She will call me on the way to her first big-girl, pre-wedding doctor’s appointment, and I’ll say, ‘Bless your heart, my child.’

As the CEO, wedding planning is like setting up a temporary company. Very important, very urgent, then very over. As one husband said to the giddy women in the aftermath, ‘I think people have moved on.’

If that beloved daughter wanted to get married in less than 8 months, I would tell her the truth: “I’m sorry, dear; it can’t be done.”

If two of my children want to get married within a short period, it can be done, but it’s way off the charts and only those with nerves of steel can manage it. (Sue? Donnette?)

I remind myself of the only point of all this preparation: a ceremony that glorifies the Lord Jesus, that centers on Him and the union of this man and this woman in Him. This simplifies and un-Pinterests the whole thing beautifully and bears writing large on the cover of the wedding planner. Which is a good gift idea for friends with daughters.

A second goal is that everyone in both extended families feels honored and thanked for coming. A wedding is all and only about the people, the families and dear friends and traveling guests and the pillars of local friends without whom the whole event absolutely would not happen.

And on that note, the process is so very humbling. I look at the RSVPs and think, Wow, you’re really going to drive all this way?  You’re really going to spend hours in church shoes, for us? Thank you! Here, have a canapé!

A second child’s wedding will be a little more expensive than the first child’s. This is not out of partiality but out of fatigue. The jet-lag is still fresh on my mind from wedding one, so this time around I know to hire it done. I can’t do it again. I don’t feel guilty.
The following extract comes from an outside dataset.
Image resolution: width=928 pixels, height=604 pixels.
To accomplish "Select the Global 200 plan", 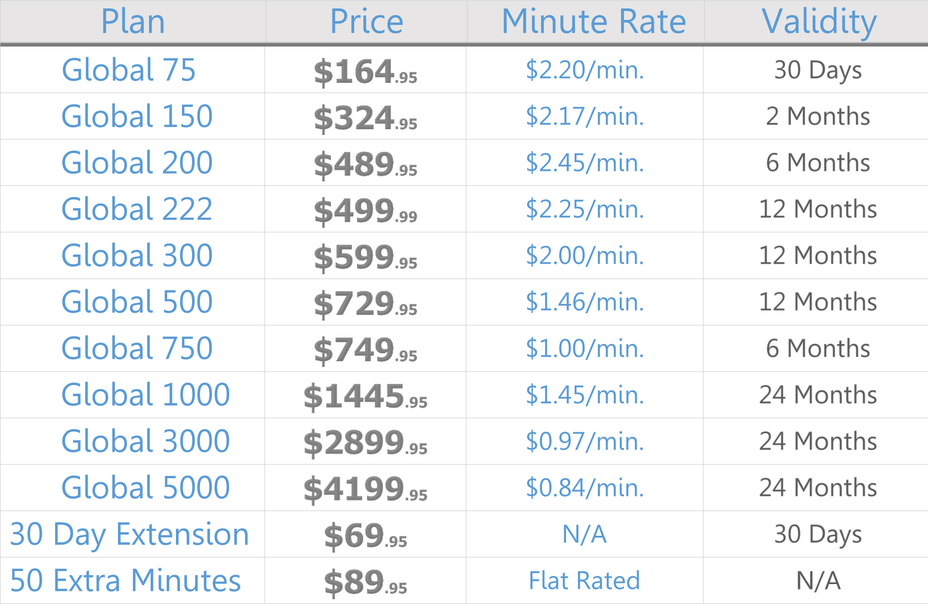I will point(137,163).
The first child will understand sooner or later.

And in so doing, I will meet people like the incomparable Judy Pitts of Top of the Town who, with a few tweaks and suggestions, turned a floundering mother of the bride into someone who felt like she had a handle on things. And turned a detailed planning meeting into spiritual encouragement. And advised peanut butter sandwiches for the children. A master of her trade.

I have learned, too, that starting at about 3.5 months out, I will need to do something every day. Big or little. Put the hotel info on the wedding web page, or buy Spanx and break them in, every single day must be some degree of forward motion toward The Date.
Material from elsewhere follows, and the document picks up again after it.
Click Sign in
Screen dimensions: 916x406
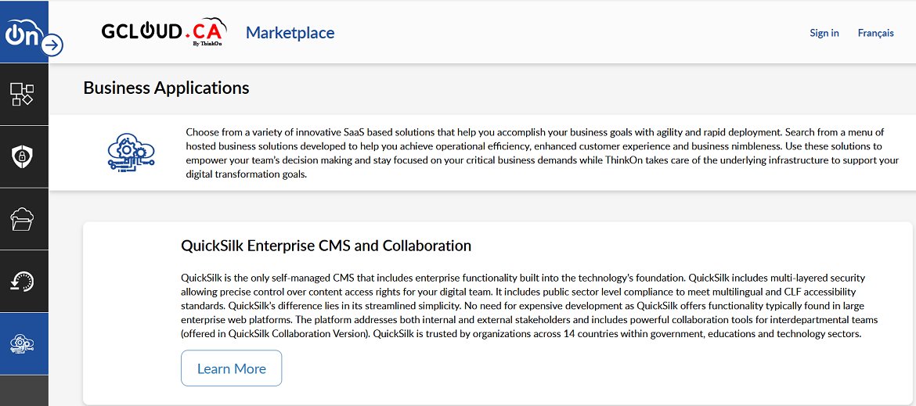point(824,33)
Because The Date functions as a little BC/AD on the family calendar. It divides time like a cleaver. For several months before The Date, a thousand home-improvement projects, from obscure to stains-on-the-ceiling, are hit and accomplished with vigor, and the Pinterest dreams are grand. And then there comes this critical tipping point at which they are all seived through the practicality sifter. Completion looks doubtful. Then the operative phrase becomes, “Ok, that will have to be after the wedding.” And progressively the project list dwindles to a reasonable goal of sweeping the back porch.

The list of the big 7 or 8 realms mentioned above? I say ‘realms’ because each has its own bubble diagram of lists, decisions, choices: Date. Venue(s). Invitations. RSVP method. Dress. Color Scheme. Wedding Party. Wedding Party Apparel. Director (you canNOT do this yourself, seriously, you think you can, but you can’t). Music and Musicians. Flowers. Photographer. Program. Reception menu. Reception Decor. DJ or Band. Playlist (no bad words, and include some awesome 80s dance tunes). Cakes. Cake Topper (not important to everyone but definitive for me). Hair decisions/Appointments. Hostess gifts. Hotel and lodging for travelers. People’s Needs and Feelings. A Thousand Odds and Ends. This is just a quick sampler. So maybe it’s not 7, or 8, but 78.

And like the five points of Calvinism, these are all interdependent; individual parts cannot be plucked out and discarded. One depends on the other which defines the next. It’s a system of all or nothing.

It is irreducible complexity. And even here in the home stretch, awash in to-do lists, it is totally worth it.